The electronic nose is a gadget that detects smells more accurately than the human nose. An electronic nose is made up of a chemical sensing system. It is an intelligent sensing device that employs an array of selectively overlapping gas sensors as well as a pattern rearrangement component.
E-nose devices come in two types- embedded sensors and portable devices. Moreover, for e-nose, metal oxide semiconductor sensors (MOS), quartz crystal microbalance (QCM), and conducting polymer technologies are used.
Market Drivers and Demand
According to OMR Research, the global electronic nose market is projected to grow at a CAGR of 11.8% during the forecast period (2023-2029). The key factor contributing to this growth is the use of e-nose in a wide range of applications. In the food and beverage sectors, e-noses are commonly utilized for process monitoring, shelf-life study, quality control, quality evaluation, and authenticity evaluation. Owing to the variety of odor-based metrics used to gauge quality, freshness, components, maturity, and so on, the technology is predicted to find multiple uses in the sector. Hence, the growth of the food industry will increase the demand of the e-nose market.

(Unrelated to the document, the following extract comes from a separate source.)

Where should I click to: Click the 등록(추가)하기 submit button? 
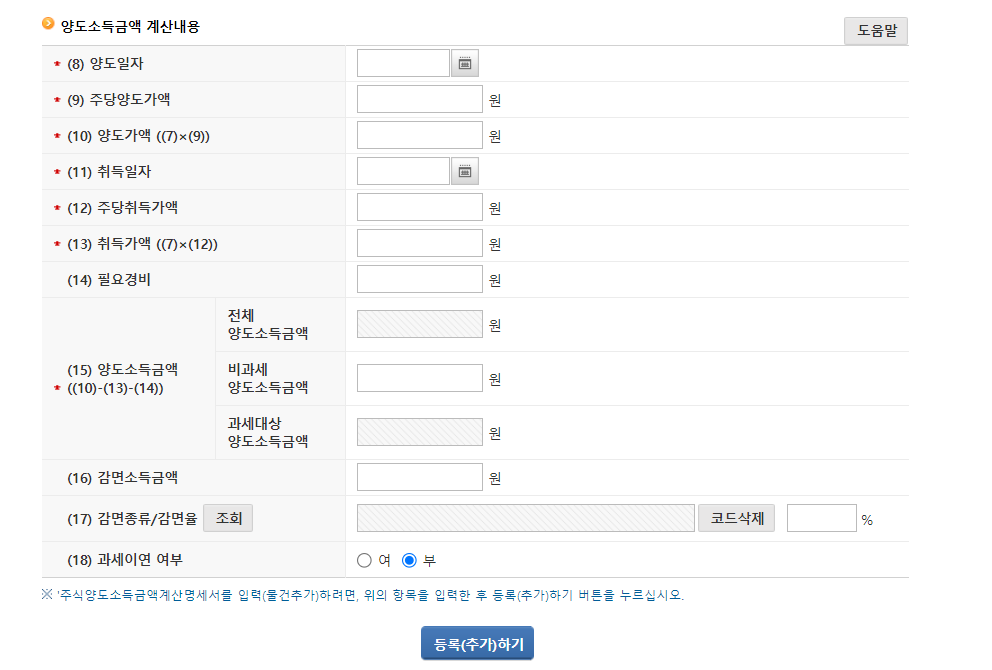tap(477, 643)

Apart from this, E-noses have a wide range of commercial applications, including in industries and sectors such as agriculture, biomedicine, cosmetics, manufacturing, the military, pharmaceuticals, and various scientific research domains. They can also be used as a safety device in public places such as airports. For instance, e-noses can detect explosives or narcotics for airport security or employ novel fire monitor modules to detect fire for disaster prevention.
Manufacturers are also focusing on producing IoT-enabled portable noses that are low-cost and low-power. For instance, in December 2020, Breathomix developed the BreathBase Platform in conjunction with Microsoft and Tecknoworks. BreathBase is an IoT-based system that uses the SpiroNose e-nose, which is connected to an internet-enabled IoT device (Gateway to BreathBase) that sends the measurements in real-time to a processing component for analysis and interpretation.

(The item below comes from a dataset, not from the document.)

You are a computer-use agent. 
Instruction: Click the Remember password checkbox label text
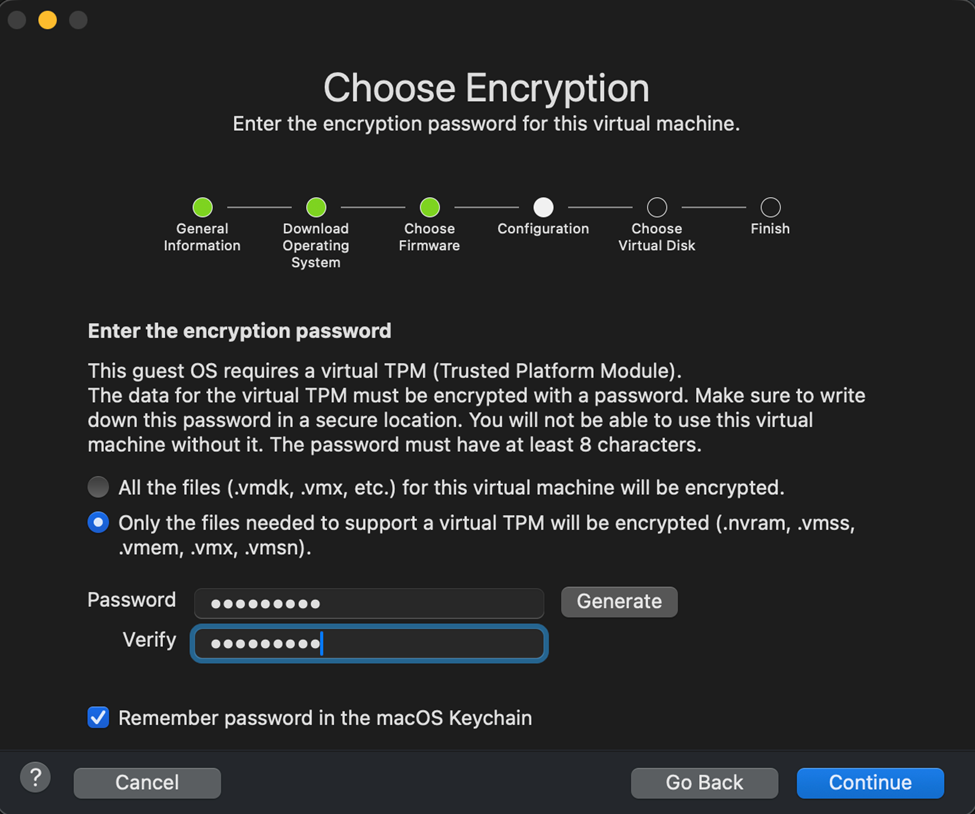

Additionally, e-noses are being researched for a variety of new applications. For instance, in 2021, researchers from Japan's Kyushu University and the University of Tokyo developed a new way for unlocking smartphones using e-nose. According to the research, the users have to breathe to unlock their phones. However, the technology is not at a mature stage yet, since its accuracy was only 97.8% during the study.
Recent Developments
The key companies in the e-nose market include Airsense Analytics GmbH, Alpha MOS, Aryballe Technologies, Comon Invent BV, Electronic Nose Co., Ltd., E-nose Pty Ltd., FOODSniffer, MyDx Inc., Odotech Inc., Plasmion GmbH, Roboscientific Ltd., and others. These market players adopt various strategies such as product launches, partnerships, collaborations, mergers, and acquisitions to sustain a strong position in the market and help meet market demand. Some of the recent developments in the market include-
• In February 2022, SmartNanotubes Technologies, a German startup technology business that created a low-power multi-channel gas detector device for the mass market, secured $2.5 million in Series A investment. Cottonwood Technology Fund and duotec GmbH were among the early investors.
• In January 2022, a research team at the Korea Research Institute of Bioscience and Biotechnology's Infectious Disease Research Center announced the invention of a portable e-nose that can check meat freshness. The e-nose can detect putrescine and cadaverine, organic compounds with an unpleasant odor caused by meat putrefaction, in extremely small amounts.
• In June 2021, a study by researchers at the University of Pennsylvania and Penn's Perelman School of Medicine depicted that an odor-based test that sniffs out vapors originating from blood samples can identify between ovarian and benign and pancreatic cancer cells with up to 95% accuracy. The findings suggest that the Penn-developed tool, which employs artificial intelligence (AI) and machine learning (ML) to decipher the combination of volatile organic compounds (VOCs) emitted by cells in blood plasma samples, could be used as a non-invasive method of screening for difficult-to-detect cancers such as pancreatic and ovarian cancer.